Ieri si è riunita la direzione di mezzo partito, presieduta da una inviata di Roma, e contemporaneamente è stato a Palermo Bonaccini, il presidente nazionale, con l’altra metà, impegnato in altre iniziative. Più che una forza politica, sembra un teatrino di periferia. Ma si divertono così, crogiolandosi nella loro beata incoscienza, con la sventatezza di adolescenti immaturi e lasciano indisturbata la destra a gestire potere, nomine, privilegi e a mietere consensi.
Per andare dalla sua parte, rimanendo sempre nel burlesco, mi ha colpito la forte indignazione morale di Schifani che denuncia come disdicevole e trova di deleterio trasformismo il passaggio di una deputata da Forza Italia al partito di Cuffaro.
Questa illustre esponente della politica siciliana, per la verità ha sempre manifestato una fortissima curiosità culturale, volendo conoscere mondi diversi, vivendo esperienze nuove ed è stata socialista, ha militato nel centro cristiano democratico, in Forza Italia, nel Partito democratico, ancora in Forza Italia ed infine ora, almeno per qualche tempo, è tornata con Cuffaro.
Contemporaneamente Schifani, con piena soddisfazione accoglie nel suo partito un ex deputato, anch’egli intellettualmente curioso e sempre alla ricerca di senso, che nell’ultima fase della sua esperienza ha militato nella Lega.
Che dire? C’è trasformismo e trasformismo. E l’indignazione e la morale di Schifani scattano a fasi alterne, a seconda della direzione che il trasformista o la trasformista prendono.
Per allargare l’orizzonte, se la riforma della giustizia, definitivamente approvata dal Senato, viene celebrata come una vittoria postuma di Berlusconi e alla sua memoria dedicata, alla stregua di un risarcimento, siamo in un mondo al contrario – copyright di Vannacci. Siamo alla giustizia all’inverso, proprio con il prefisso in-.
Ed ancora, dopo la bocciatura del ponte sullo stretto da parte della Corte dei Conti, rischiamo di perdere o quanto meno di vedere rinviata a chissà quando l’opera che è stata presentata ai calabresi e ai siciliani, i quali per la verità non ci hanno mai creduto e l’hanno scambiata per ciancianeddi e lustrini, come la svolta per ottenere finalmente giustizia, per risolvere i loro atavici problemi.
Purtroppo, il danno è fatto, e non è facile pararlo.

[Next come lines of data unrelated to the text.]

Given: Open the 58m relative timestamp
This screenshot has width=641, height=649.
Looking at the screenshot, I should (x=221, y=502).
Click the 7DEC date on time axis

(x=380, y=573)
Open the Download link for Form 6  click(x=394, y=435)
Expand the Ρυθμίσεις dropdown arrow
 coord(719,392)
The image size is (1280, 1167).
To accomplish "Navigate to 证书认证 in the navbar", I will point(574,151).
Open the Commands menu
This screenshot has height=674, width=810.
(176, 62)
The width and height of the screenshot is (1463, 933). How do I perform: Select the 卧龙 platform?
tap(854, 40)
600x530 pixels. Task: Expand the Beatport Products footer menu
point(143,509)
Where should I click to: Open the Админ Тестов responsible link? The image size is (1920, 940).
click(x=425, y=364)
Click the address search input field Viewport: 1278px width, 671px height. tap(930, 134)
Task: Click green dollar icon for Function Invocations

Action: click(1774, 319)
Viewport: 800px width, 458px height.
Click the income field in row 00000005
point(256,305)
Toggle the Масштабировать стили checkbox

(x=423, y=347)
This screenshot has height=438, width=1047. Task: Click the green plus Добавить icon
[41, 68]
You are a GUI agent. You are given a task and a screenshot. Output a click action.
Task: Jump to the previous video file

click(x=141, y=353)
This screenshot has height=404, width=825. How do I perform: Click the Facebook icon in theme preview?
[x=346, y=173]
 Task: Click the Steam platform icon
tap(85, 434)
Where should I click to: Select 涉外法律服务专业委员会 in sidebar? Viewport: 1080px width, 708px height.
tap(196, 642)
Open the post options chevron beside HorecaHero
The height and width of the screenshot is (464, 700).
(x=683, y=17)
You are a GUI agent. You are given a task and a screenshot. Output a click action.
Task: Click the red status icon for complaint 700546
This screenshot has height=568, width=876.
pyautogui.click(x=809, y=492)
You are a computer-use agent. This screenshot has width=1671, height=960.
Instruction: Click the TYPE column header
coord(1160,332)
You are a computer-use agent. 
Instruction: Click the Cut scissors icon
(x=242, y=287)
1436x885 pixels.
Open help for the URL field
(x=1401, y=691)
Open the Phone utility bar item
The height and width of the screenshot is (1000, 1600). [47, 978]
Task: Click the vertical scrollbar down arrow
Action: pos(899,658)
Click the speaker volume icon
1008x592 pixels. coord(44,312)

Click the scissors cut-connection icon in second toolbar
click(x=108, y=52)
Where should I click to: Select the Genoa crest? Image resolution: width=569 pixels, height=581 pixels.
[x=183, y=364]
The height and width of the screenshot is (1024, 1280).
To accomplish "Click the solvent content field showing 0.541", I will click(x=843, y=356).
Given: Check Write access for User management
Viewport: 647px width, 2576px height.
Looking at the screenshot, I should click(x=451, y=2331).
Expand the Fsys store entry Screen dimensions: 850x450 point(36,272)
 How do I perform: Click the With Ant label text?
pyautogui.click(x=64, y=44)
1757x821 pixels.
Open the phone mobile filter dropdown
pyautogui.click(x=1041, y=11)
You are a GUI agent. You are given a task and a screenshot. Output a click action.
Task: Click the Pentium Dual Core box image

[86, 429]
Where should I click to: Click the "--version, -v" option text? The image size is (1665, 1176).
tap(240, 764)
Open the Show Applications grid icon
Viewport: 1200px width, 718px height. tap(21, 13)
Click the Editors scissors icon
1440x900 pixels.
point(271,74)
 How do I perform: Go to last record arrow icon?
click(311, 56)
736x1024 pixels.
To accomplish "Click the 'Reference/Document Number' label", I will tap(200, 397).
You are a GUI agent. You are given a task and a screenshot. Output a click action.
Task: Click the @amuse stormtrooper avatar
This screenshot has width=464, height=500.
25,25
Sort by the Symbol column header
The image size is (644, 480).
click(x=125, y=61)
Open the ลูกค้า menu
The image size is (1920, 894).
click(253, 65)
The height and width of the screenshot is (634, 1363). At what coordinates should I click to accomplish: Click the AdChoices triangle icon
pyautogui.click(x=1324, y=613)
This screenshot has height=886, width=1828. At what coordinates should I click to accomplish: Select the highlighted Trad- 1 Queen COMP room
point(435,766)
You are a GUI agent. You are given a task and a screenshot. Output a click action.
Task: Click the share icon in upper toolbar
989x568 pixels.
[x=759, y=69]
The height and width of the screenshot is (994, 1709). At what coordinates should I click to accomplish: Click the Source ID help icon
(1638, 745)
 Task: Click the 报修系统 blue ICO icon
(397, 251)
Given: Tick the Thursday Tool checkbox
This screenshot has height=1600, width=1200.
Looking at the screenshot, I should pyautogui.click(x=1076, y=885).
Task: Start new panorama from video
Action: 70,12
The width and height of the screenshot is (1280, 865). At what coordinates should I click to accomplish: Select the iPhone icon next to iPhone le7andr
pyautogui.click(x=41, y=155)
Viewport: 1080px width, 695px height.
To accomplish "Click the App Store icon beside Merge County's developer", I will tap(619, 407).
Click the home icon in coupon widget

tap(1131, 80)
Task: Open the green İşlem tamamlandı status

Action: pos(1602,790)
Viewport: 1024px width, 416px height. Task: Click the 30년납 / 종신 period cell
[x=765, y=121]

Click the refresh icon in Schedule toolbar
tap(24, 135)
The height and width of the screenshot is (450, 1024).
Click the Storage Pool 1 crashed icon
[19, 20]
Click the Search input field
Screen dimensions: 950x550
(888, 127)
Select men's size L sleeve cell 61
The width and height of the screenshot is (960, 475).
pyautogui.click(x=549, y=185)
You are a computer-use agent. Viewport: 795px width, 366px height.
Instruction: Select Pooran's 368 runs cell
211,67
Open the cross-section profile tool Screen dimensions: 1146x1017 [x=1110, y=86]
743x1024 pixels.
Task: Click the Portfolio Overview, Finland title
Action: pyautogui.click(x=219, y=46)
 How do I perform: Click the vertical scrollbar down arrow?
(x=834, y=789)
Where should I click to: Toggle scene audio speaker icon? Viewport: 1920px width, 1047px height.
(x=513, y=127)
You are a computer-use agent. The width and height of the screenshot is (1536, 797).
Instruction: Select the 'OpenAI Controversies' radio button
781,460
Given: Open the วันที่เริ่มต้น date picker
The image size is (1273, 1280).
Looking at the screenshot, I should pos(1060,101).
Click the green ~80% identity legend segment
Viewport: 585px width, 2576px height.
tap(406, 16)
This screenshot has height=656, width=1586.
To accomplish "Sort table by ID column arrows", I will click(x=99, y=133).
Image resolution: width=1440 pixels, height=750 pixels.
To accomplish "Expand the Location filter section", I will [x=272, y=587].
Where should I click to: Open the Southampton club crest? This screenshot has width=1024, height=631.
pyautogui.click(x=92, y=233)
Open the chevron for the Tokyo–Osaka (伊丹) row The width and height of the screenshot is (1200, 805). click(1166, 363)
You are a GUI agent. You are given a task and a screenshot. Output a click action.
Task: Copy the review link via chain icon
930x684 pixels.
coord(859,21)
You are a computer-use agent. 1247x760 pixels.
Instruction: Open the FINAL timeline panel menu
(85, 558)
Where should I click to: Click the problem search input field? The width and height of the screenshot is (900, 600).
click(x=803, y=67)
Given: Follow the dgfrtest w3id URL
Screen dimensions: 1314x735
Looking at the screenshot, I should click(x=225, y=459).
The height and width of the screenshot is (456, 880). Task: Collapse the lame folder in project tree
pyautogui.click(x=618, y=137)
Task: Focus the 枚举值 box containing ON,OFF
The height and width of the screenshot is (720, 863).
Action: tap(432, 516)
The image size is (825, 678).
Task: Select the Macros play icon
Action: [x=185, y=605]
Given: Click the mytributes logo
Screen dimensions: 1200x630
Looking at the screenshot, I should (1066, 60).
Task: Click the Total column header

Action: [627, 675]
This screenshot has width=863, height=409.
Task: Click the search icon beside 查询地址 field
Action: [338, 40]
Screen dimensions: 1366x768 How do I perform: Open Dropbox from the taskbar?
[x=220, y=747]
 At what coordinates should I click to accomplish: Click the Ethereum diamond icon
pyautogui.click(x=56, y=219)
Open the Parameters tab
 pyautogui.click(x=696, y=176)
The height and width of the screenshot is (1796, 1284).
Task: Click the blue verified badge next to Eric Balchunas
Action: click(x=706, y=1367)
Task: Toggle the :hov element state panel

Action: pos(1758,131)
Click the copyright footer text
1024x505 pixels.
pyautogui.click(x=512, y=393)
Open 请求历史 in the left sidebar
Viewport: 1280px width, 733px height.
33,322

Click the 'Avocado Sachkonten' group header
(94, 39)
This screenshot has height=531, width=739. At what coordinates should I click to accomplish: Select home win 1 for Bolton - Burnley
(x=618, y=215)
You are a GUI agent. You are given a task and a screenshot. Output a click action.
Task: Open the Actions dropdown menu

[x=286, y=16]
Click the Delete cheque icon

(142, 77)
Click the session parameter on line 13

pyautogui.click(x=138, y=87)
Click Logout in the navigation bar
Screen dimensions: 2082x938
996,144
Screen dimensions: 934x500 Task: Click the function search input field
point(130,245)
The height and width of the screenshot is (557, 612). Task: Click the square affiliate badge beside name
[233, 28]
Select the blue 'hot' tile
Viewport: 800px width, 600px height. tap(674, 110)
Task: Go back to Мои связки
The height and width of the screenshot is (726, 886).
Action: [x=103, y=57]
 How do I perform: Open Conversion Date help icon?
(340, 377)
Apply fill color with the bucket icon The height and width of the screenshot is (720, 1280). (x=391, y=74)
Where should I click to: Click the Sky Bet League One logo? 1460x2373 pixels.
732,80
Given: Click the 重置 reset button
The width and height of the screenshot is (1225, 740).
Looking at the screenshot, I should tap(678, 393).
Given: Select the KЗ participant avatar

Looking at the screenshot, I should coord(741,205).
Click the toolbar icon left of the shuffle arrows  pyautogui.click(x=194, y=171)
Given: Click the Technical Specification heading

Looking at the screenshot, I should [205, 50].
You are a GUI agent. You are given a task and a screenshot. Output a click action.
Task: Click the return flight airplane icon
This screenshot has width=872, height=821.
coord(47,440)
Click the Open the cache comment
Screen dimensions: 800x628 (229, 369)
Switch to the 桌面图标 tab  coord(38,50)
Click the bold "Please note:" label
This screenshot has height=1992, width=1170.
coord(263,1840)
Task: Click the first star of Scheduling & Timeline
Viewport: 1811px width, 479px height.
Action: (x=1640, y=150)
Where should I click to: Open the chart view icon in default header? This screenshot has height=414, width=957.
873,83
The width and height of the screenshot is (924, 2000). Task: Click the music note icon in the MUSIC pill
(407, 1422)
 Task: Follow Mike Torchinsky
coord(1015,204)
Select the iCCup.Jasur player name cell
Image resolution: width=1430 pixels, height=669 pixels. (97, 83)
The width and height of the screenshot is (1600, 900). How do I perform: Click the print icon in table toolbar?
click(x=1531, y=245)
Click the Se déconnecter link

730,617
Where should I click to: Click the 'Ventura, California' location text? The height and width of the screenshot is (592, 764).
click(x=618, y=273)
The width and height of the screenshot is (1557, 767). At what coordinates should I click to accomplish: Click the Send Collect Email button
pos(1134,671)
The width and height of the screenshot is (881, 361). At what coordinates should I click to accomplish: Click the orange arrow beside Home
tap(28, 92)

Per riprendere il filo, si deve completare la riforma della giustizia, anche di quella contabile, cacciare tutti i comunisti che vi si annidano e mettere il governo al riparo da ogni controllo legale e amministrativo. Del resto, come dicono quelli che comandano, hanno dalla loro il popolo o magari solo una parte di esso e possono fare quello che vogliono, senza pastoie legali, che è roba di sofisticati intellettuali delle ZTL.
Può darsi che i magistrati contabili abbiano avuto un eccesso di zelo nell’esaminare le carte. Ma com’è possibile che una iniziativa di quella complessità sia stata affidata a Salvini, il più scombinato e improbabile esponente della politica italiana?
C’è da pensare che nessuno della destra, neppure Meloni, credesse nella utilità del ponte, che fosse giusto spendervi quindici miliardi di euro. Certo non ci credevano i leghisti del nord, che ora con Zaia, sollevati, ironizzano.
E allora? A quel giovanottone, che non matura mai, non ne azzecca una, ma che ha una voglia infantile di protagonismo, si poteva regalare un plastico con cui giocare, anziché incaricarlo della realizzazione dell’opera. Se lo hanno fatto, probabilmente mettevano già nel conto l’insuccesso con l’ulteriore perdita di credibilità e consensi del cosiddetto “capitano”.
A osservare con distacco ed ironia le cose della Sicilia, ma anche quelle di Roma, un po’ ci si indigna, un po’ ci si diverte.